Canadian Roundabouts

The Calgary Herald says that City officials are considering building roundabouts as a solution to problems at 4-way stops and traffic lights.

Well, I suppose they’ve got to move into the 20th Century at some point – let’s hope they make it quickly into the 21st, where the rest of us are!

I do find the comments of a former driving instructor (Nicole McWhinney) amusing:

As long as everybody knows what they’re doing, everything is predictable, As soon as somebody’s unpredictable, then it causes chaos.

Yes. And as long as people are taught properly – and penalised if they behave “unpredictably” – then any road system works.

When I’m doing roundabout lessons with pupils, I often do my “History of…” routine, starting with when people rode in ox-carts between villages, moving on to horse-drawn carriages and horses, then the first motor vehicles, and going through crossroads, traffic light-controlled crossroads, roundabouts, and finishing with traffic light-controlled roundabouts. I haven’t got a clue if it’s historically correct (it’s near enough for my purposes), but it works.

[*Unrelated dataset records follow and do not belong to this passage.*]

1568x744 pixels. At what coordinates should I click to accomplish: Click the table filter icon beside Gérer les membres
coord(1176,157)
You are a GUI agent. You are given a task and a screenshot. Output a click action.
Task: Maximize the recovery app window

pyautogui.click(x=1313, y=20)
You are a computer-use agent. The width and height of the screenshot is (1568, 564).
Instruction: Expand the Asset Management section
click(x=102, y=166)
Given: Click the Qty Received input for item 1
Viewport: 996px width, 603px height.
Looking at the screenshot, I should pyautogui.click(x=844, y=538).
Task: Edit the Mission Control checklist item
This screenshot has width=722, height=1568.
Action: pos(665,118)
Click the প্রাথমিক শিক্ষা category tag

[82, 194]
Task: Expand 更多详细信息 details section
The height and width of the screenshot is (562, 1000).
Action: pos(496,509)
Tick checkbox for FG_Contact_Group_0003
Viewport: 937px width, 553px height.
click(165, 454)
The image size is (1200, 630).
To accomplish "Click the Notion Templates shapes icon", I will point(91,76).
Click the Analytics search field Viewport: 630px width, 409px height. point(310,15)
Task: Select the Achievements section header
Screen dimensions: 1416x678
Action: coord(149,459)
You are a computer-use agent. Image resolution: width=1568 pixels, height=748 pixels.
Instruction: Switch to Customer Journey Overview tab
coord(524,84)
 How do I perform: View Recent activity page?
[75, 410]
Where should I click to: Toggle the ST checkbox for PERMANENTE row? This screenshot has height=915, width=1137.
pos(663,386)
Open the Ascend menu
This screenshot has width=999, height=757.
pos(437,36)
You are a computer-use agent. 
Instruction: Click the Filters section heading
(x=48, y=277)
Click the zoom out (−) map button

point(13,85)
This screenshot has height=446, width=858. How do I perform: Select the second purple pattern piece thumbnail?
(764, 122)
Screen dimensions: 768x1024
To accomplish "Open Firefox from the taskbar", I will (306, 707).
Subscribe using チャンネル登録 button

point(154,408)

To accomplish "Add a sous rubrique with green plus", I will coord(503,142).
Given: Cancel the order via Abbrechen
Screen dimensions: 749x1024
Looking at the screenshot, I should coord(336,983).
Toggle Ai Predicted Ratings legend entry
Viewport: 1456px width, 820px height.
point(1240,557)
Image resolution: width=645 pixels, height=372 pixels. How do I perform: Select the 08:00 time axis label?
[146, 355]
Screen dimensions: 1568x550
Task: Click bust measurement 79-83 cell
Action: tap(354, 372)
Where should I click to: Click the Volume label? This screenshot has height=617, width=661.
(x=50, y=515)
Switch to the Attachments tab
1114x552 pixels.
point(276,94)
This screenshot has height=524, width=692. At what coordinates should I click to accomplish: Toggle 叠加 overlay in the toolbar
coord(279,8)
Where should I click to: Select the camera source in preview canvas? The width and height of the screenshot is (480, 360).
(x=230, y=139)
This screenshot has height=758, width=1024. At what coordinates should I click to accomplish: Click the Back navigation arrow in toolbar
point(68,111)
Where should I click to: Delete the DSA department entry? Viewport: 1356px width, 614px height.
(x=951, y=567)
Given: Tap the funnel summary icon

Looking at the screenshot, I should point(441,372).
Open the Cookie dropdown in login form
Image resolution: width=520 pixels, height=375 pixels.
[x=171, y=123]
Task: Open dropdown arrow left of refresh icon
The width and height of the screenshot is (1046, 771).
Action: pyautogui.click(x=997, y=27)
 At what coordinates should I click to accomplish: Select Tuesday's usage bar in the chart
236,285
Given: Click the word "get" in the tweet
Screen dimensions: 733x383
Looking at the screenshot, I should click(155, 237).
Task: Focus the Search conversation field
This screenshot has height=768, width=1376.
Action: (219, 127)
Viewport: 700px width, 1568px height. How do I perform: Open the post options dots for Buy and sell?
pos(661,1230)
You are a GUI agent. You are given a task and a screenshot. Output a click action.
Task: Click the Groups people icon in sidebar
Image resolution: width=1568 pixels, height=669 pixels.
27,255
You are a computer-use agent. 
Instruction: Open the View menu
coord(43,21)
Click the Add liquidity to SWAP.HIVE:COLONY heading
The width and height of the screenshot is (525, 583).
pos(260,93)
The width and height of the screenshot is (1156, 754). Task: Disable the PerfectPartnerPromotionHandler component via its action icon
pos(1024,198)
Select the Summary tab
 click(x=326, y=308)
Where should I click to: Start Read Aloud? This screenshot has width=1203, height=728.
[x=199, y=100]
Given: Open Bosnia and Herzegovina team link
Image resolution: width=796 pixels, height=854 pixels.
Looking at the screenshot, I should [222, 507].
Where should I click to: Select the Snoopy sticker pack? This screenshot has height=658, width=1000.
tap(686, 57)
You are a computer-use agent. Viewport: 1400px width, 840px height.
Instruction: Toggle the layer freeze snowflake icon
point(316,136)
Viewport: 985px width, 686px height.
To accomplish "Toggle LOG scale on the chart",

A roundabout is merely a junction – often, a far less complicated one than one with loads of lights, stop signs, and areas you can’t enter. Countries which have steered clear of roundabouts have probably forced themselves into a bit of a corner, since normal light-controlled junctions can only deal with heavy traffic to a limited extent. They face the problem now that a roundabout might not actually help as much as they’d like.